Given the name of Chef Kevin Mangeolles’ restaurant – The Neptune, in Hunstanton, Norfolk – you’d be right to suspect that the chef has an affinity for quarry caught with net or hook.
The Mobile Food Guide observes that The Neptune makes ‘proper use of the region’s produce – especially seafood – for a repertoire of sharp contemporary dishes’, like Brancaster lobster salad.
Yet, Mangeolles isn’t a one-trick pony or a chef trapped in nostalgia or one stuck frying fish all day – as he told the Lynn News, ‘We always want to evolve and make it better.’ He says his Pacojet revolutionised his kitchen when he bought it, and cites his fondness for adorning rustic, inexpensive cuts of meat with foie gras as a signature technique.
Mangeolles started cooking as a teenager, serving an apprenticeship at Leeds’s Dragonara Hotel (now the Hilton Leeds) in the early 80s. After a brief stint as Chef Poissonière under his mentor chef Pierre Koffman at London’s famed two Michelin-starred La Tante Claire, he accepted a job as 2nd chef at the now defunct Michael’s Nook Hotel in Grasmere in 1989. He was promoted to head chef only a year-and-a-half later, winning 3 AA rosettes.

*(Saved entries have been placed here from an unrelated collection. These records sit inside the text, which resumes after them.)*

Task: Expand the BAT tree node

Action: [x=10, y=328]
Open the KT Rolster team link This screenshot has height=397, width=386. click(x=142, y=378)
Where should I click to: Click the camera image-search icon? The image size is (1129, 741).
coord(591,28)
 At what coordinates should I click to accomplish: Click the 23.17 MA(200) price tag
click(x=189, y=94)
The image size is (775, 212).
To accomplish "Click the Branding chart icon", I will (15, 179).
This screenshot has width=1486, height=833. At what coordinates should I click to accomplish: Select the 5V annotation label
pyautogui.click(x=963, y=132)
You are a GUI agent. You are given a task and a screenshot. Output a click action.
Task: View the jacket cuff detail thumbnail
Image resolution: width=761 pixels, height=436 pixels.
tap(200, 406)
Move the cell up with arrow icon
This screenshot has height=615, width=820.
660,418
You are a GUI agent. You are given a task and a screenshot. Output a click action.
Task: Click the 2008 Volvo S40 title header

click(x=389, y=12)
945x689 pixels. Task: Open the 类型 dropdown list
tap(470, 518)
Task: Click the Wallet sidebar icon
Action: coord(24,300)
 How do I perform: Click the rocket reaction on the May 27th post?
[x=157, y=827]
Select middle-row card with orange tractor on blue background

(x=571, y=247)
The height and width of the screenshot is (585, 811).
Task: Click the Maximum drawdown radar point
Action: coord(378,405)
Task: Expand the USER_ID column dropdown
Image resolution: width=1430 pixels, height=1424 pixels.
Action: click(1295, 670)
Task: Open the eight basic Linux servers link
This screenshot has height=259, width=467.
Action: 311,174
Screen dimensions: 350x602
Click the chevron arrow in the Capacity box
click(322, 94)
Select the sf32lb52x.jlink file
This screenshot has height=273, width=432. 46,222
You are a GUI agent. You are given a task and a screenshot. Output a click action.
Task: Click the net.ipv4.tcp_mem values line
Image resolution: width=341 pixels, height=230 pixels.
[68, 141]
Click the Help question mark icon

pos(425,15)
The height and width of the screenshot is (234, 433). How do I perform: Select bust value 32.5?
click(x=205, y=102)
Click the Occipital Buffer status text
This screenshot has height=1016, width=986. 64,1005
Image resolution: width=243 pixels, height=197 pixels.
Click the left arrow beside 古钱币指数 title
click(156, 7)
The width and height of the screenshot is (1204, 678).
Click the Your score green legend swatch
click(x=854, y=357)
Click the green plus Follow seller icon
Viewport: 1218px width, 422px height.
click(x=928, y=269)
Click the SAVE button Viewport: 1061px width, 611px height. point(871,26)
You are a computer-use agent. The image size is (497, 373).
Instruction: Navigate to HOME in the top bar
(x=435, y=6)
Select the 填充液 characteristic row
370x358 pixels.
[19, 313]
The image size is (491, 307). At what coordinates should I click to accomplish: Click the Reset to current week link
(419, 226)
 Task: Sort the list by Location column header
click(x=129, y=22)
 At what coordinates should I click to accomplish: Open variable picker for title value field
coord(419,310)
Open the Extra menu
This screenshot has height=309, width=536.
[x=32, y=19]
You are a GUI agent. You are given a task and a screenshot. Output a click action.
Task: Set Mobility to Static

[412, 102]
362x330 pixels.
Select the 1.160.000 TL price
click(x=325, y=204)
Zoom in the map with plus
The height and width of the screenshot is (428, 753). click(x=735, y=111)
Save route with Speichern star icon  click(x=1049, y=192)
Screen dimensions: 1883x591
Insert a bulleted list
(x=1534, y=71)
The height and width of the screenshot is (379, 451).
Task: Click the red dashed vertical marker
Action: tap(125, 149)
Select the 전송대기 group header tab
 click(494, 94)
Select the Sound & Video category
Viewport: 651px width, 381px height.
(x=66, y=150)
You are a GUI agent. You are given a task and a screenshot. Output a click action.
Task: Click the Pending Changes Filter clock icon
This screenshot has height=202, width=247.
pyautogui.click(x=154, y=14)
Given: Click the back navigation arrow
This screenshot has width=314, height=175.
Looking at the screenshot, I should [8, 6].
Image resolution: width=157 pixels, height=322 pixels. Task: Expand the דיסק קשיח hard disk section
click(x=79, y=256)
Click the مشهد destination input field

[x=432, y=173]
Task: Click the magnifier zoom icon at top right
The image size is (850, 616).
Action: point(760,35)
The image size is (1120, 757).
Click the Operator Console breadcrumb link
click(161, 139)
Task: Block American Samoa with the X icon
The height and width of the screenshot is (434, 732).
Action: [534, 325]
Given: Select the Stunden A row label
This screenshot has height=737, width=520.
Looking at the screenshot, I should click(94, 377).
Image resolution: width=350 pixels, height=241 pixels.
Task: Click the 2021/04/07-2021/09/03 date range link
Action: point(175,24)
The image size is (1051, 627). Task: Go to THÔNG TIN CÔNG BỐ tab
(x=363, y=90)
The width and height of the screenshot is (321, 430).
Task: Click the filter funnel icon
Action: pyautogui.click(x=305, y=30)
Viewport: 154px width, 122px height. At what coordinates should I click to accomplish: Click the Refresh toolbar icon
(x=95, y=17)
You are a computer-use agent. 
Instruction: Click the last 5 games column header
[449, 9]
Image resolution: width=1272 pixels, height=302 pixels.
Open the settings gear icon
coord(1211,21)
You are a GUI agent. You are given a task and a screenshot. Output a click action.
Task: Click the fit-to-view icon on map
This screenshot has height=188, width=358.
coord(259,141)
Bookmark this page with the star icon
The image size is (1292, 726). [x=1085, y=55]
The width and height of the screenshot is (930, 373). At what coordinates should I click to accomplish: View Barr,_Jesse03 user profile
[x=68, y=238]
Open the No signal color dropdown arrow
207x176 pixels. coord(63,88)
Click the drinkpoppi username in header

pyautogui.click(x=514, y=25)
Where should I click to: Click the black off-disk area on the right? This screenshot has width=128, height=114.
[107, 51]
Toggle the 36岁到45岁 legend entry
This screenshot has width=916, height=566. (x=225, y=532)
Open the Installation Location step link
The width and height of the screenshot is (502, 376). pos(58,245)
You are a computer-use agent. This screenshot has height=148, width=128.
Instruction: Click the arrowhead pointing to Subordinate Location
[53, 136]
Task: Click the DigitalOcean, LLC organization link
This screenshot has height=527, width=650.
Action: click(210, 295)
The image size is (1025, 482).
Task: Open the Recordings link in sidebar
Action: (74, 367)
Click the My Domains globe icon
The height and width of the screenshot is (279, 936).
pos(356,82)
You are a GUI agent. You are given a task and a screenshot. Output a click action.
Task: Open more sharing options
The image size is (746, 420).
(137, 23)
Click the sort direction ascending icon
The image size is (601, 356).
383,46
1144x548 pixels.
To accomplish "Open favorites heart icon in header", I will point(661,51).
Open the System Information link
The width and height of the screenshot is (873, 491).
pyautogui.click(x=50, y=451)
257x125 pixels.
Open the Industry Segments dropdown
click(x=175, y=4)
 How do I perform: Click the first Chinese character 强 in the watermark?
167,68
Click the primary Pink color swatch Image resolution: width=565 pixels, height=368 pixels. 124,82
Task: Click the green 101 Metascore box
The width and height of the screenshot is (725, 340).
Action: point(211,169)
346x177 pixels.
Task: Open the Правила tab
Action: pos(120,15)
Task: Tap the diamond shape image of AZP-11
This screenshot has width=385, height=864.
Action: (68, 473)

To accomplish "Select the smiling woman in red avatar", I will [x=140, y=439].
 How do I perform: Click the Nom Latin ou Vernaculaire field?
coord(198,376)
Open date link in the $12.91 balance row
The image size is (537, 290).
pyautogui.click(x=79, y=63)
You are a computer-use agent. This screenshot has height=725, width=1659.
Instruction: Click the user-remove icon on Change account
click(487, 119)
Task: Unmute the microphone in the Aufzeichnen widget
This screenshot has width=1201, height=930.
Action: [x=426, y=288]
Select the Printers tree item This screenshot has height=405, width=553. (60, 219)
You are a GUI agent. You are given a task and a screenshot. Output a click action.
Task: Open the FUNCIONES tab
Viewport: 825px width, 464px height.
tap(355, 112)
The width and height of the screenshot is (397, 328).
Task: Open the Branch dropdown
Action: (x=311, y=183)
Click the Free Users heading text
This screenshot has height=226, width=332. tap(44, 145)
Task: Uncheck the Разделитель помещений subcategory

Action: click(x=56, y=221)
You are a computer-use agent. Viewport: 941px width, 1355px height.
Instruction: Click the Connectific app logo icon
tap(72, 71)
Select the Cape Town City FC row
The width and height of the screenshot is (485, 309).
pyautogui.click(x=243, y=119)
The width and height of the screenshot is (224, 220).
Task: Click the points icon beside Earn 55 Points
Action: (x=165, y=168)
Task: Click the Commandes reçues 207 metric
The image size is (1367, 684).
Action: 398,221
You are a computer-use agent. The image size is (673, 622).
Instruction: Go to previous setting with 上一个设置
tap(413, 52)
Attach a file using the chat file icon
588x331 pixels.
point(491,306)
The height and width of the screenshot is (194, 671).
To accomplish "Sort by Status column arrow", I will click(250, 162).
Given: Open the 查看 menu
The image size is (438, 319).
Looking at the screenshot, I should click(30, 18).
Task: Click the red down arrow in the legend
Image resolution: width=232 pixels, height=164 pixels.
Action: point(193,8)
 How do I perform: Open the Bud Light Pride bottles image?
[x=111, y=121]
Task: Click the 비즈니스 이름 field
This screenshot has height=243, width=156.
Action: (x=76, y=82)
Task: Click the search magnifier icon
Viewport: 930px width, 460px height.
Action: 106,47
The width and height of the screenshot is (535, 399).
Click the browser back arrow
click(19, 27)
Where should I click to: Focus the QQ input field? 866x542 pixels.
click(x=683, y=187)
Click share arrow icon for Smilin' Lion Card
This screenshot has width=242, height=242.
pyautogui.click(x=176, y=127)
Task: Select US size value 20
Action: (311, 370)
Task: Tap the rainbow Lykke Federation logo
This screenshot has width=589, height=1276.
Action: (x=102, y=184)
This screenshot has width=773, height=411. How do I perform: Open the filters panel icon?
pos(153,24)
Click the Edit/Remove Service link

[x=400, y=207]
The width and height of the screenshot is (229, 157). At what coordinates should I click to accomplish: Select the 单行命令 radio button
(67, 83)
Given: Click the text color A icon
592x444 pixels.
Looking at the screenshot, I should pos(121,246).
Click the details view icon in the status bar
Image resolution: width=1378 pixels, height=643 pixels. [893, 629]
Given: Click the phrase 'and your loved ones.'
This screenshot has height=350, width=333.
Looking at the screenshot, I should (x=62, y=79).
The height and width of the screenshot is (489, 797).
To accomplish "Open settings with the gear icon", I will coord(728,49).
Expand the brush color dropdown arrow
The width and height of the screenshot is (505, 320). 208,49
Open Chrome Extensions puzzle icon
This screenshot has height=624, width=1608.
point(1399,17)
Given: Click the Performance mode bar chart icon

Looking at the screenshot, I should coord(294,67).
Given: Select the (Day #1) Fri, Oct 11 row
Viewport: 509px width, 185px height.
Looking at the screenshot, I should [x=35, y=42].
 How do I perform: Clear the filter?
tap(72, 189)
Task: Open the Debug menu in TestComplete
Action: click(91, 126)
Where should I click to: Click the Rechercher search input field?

In 1995, though, he moved on to The George Hotel on the Isle of Wight where he settled in for 12 years, winning and holding his first Michelin star and another three AA rosettes. He and his wife Jacki (who manages his restaurants) decided to move to Norfolk in 2007, buying and overhauling Norfolk’s The Neptune Inn and Restaurant. The Neptune won Mangeolles a further three AA rosettes in 2007 and his second Michelin star in 2008, which it has held onto ever since.